Ban Gloomily Accepted by Fireworks Industry

Ban Gloomily Accepted by Fireworks Industry



It looks like fireworks vendors would have to look for a plan B after the ban on pyrotechnics was approved last week by Midland County commissioners and Governor Rick Perry.

Jan Johnson, TNT Fireworks vice president, said of the ban, “Obviously this is a devastating blow for the fireworks industry. It was, I’m sure, a very difficult decision. At this point we just have to hope that the weather turns.”

Commissioners on Friday voted for a 60-hour ban on fireworks. They then made an appeal to Gov. Perry to extend the ban, as required by state law, through July 4. The governor acceded to their request and disallowed the sale or use of fireworks in Midland County until 7 a.m. July 5, or past the period in which they can be sold in Texas.

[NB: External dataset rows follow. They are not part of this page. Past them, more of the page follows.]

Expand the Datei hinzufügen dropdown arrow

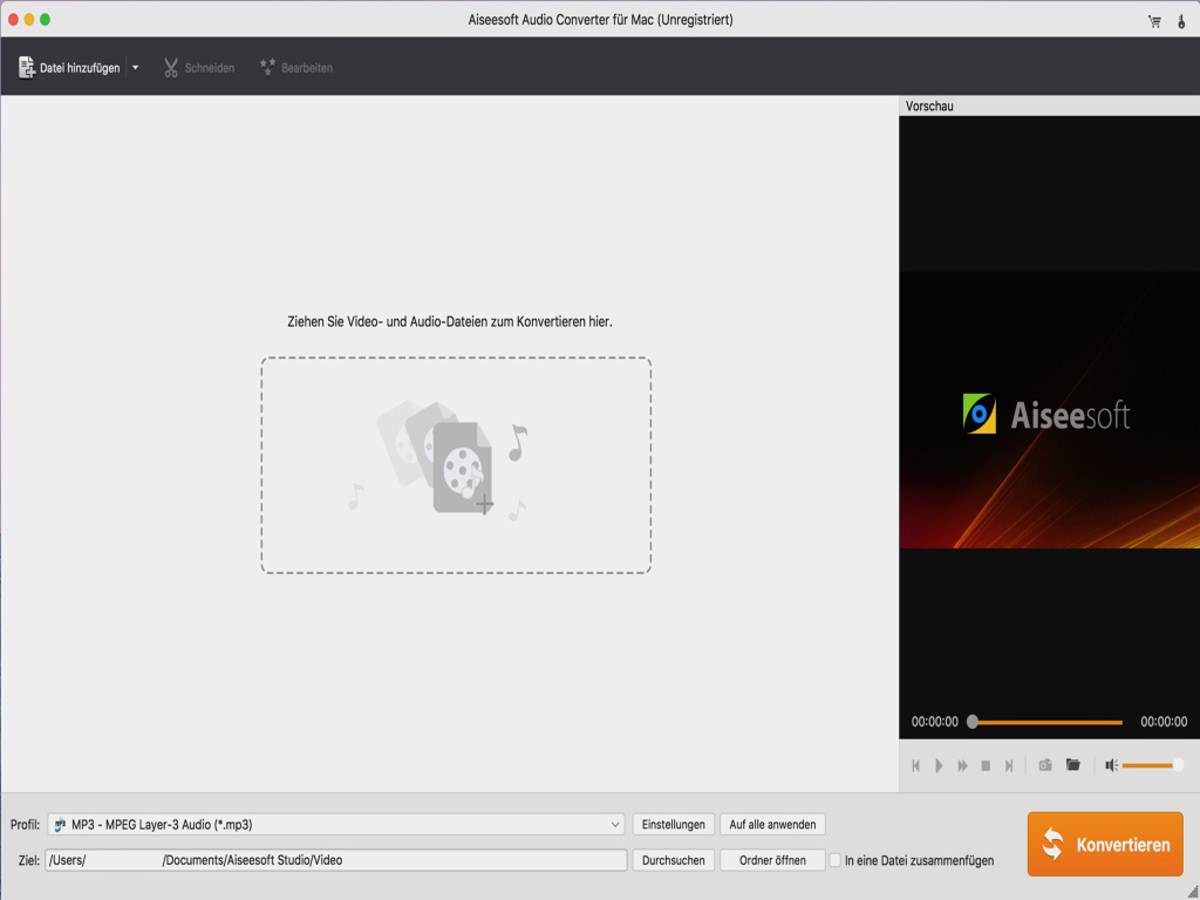pos(134,68)
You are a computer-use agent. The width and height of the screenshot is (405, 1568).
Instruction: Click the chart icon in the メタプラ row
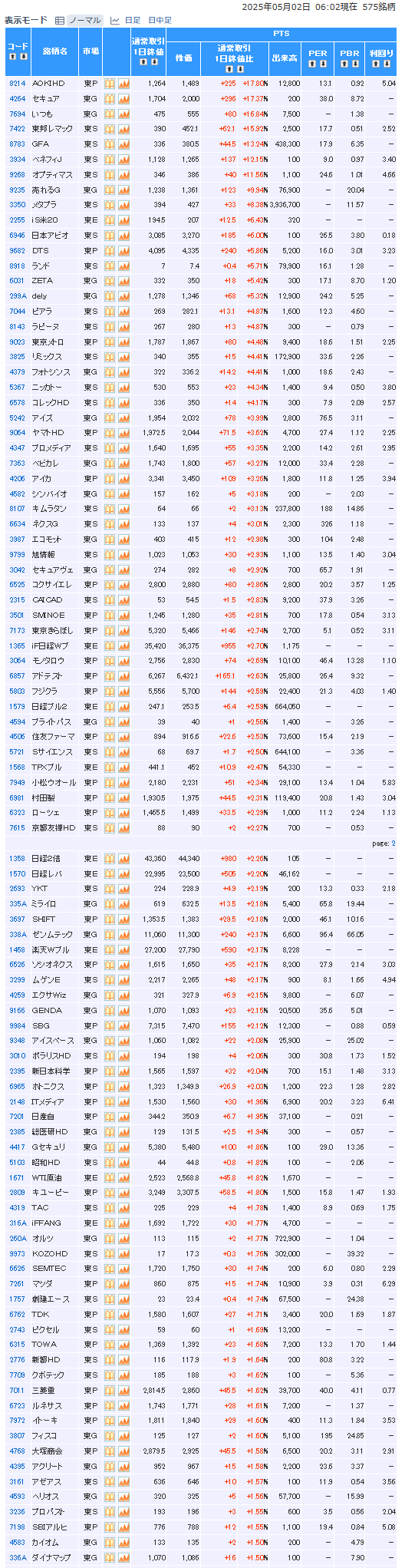[123, 205]
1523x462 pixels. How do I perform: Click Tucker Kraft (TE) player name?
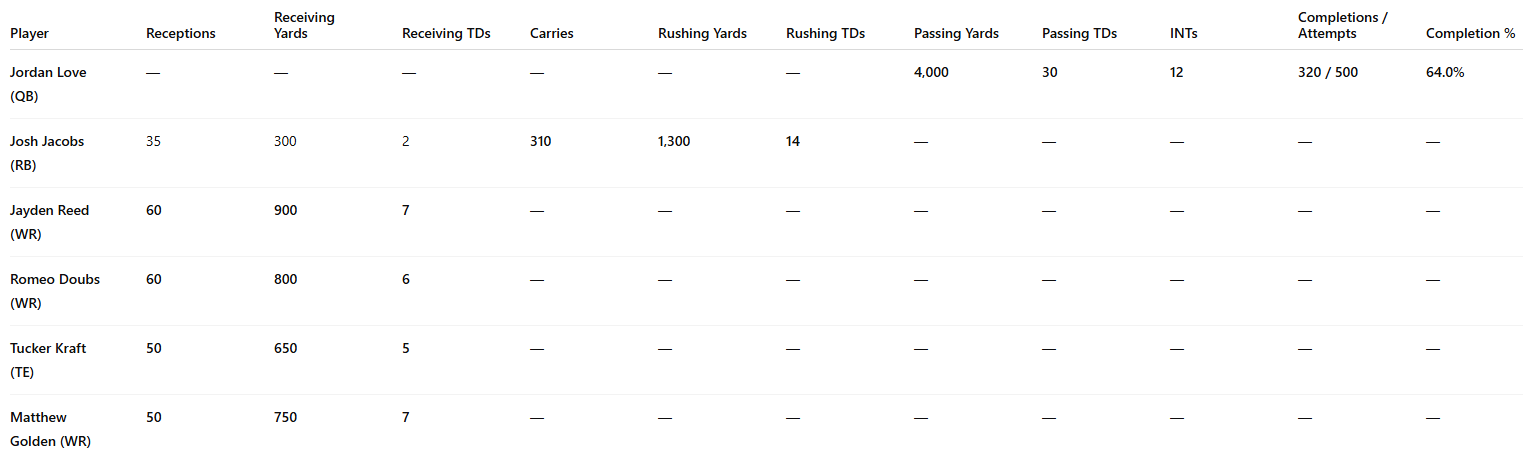tap(48, 361)
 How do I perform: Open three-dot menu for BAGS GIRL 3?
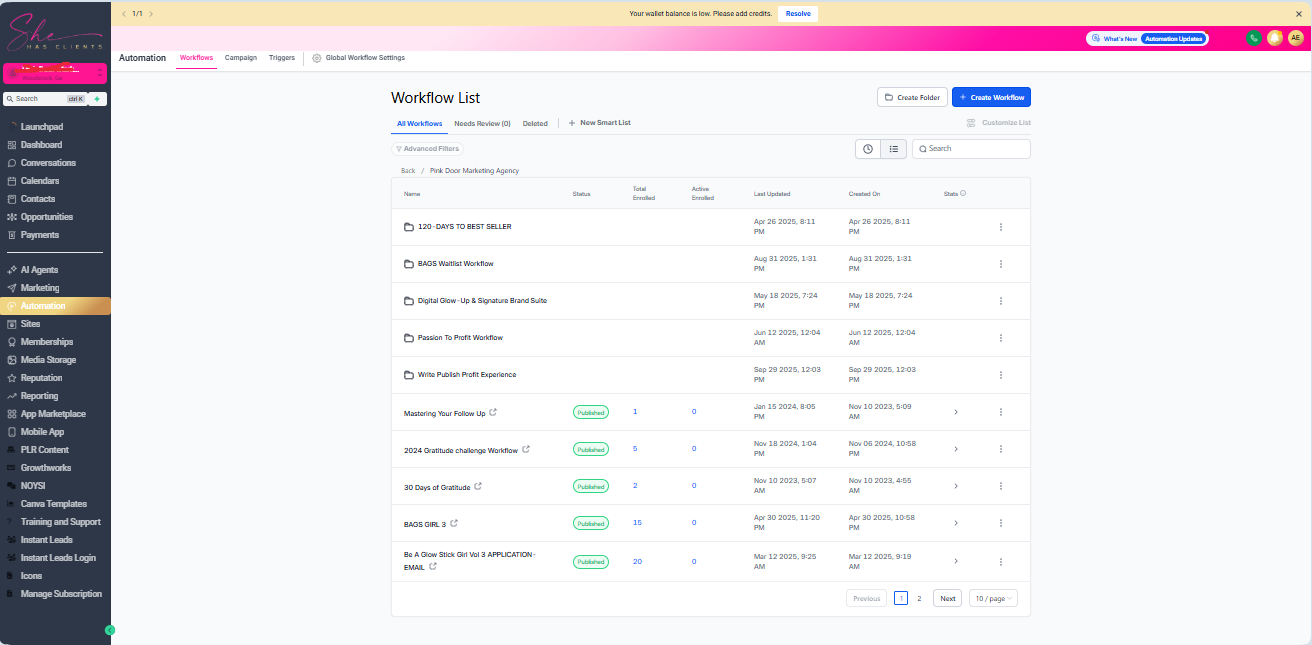coord(1000,523)
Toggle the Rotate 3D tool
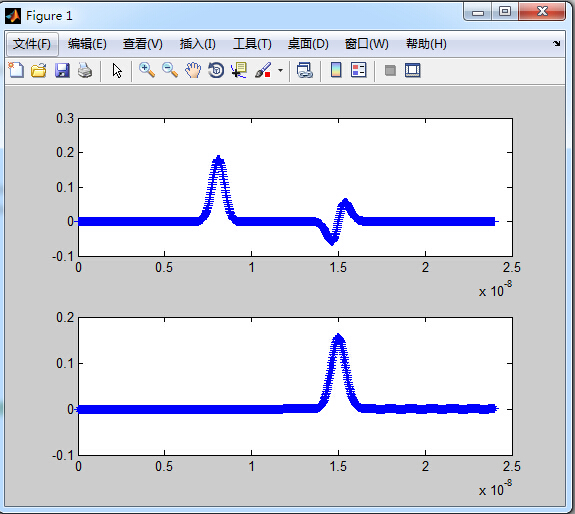The width and height of the screenshot is (575, 514). coord(216,70)
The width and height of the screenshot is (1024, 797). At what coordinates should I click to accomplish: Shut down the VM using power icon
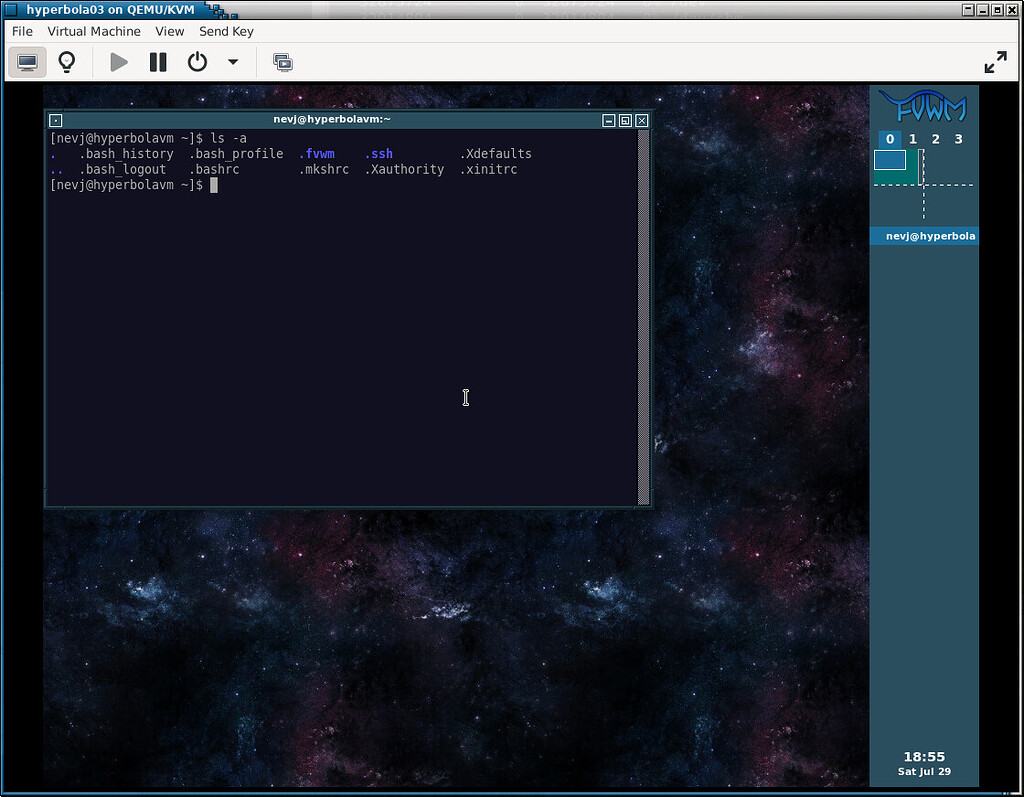196,61
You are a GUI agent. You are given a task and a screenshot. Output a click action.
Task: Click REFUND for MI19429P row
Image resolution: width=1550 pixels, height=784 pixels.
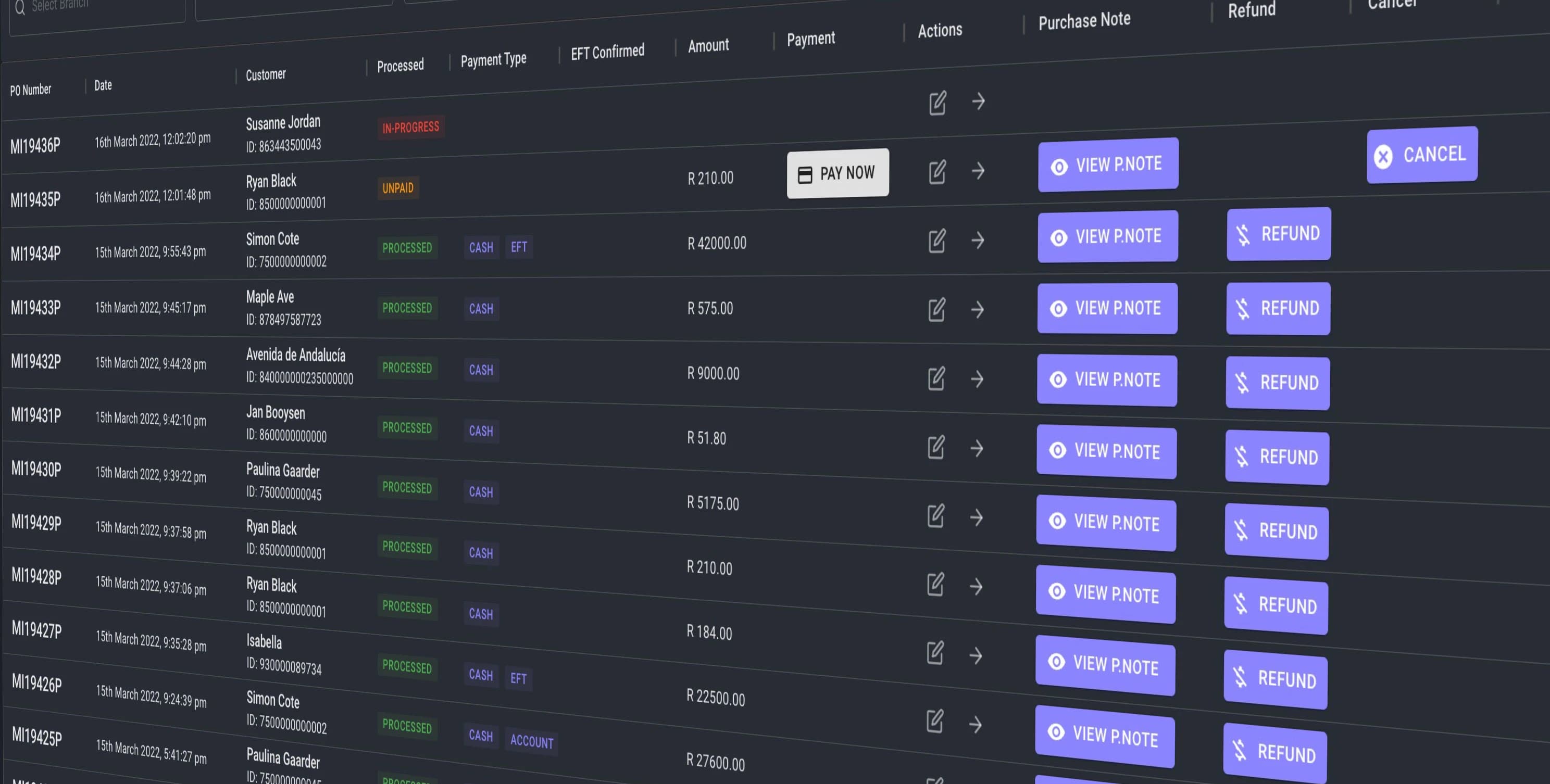(1275, 531)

According to County Judge Mike Bradford, the decision was made early, partially because they wanted to give time to companies in the fireworks industry to move their inventory elsewhere in order to minimize any losses.

With the enormously dry conditions and continuing forecasts of zero precipitation, Bradford said that it has become necessary to prohibit the use of fireworks to protect citizens and their properties.

Taking their inventory elsewhere and selling them through the season in another county are being looked at by Scott Baker at Truckload Fireworks. While the use of all fireworks has not been banned in nearby Ector County, Baker said that with the absence of precipitation, it likely will follow the lead of Midland County. “We can’t sell ’em if it’s dry,” said Baker.